刚刚升了官儿的陆大人被拍了一波马屁,十分受用,趁出发还有一个时辰,让雁云卫带俩人去枭卫府里逮一个叫叶扶摇的人,让他带着猫和几个其他闲散的军医来。
当官真是好,想逮谁逮谁,有仇的报仇,有怨的报怨。
叶扶摇来的时候一脸无奈,抱着哈欠不断的酿酿道:“陆大人,慷他人之慨,怕不是为官之道吧。”
陆栖鸾:“老叶这是为你好,我觉得你不能继续在府里窝下去了,再窝下去我怕你总有一天要长尾巴的。出来晒晒太阳不比什么好,来来来我让他们专门备了辆车给你,有什么话咱们上车说。”

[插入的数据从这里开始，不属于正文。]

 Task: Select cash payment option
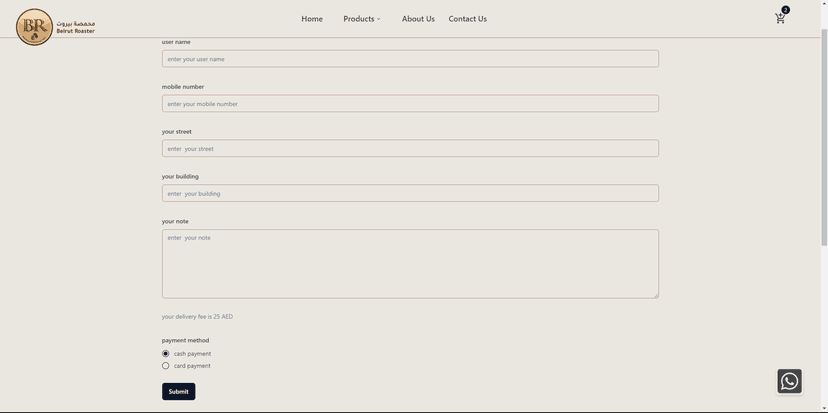166,354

叶扶摇:“……上了陆大人的车,是不是就是陆大人的人了?”
“没错,上了我的车,我就带你去前线建功立业报效祖国。”
陆大人一腔热血,柔弱的叶大夫也只得从命,写了封依然看不明白的书信让人留在府里,无奈宛如一个被绑架的黄花大闺女一般上了陆大人的贼车。
……
送药材的车队行军缓慢,到了七月下旬,晚夏暴雨最为猛烈时,才到了梧州的边界。
官服闷热,陆栖鸾早已换了稍薄的夏衣,饶是如此,连着行军两日,在野外住了一夜,脖颈上也是出了不少汗,连身边的酱酱都蔫着,没精力去找酿酿玩儿。
“你是不是又生病了?”
“何以见得?”
行至莽古群山蜿蜒的山道,队伍停下来休息时,陆栖鸾发现了叶扶摇有点怪异。其他的医者,便是一直在马车上坐着的,大多都为这天气大汗淋漓了,只有他,还像是在过春天一样,连皮肤都比寻常人冷些。
“我娘说了,出汗出的少的人容易积病,是不是因为你这样,别的地方才有问题的?”
“陆大人,您为什么总觉得在下有病?”
“你要是没病的话,为什么不带药箱,非要把猫窝带着?”
其他的大夫都带着自己专用的药箱,里面金针药材一应俱全,只有这个猫奴,大言不惭地说可以借其他人的用,实际上陆栖鸾从来没见过他拿药箱出诊,要么带着猫碗,要么带着猫窝。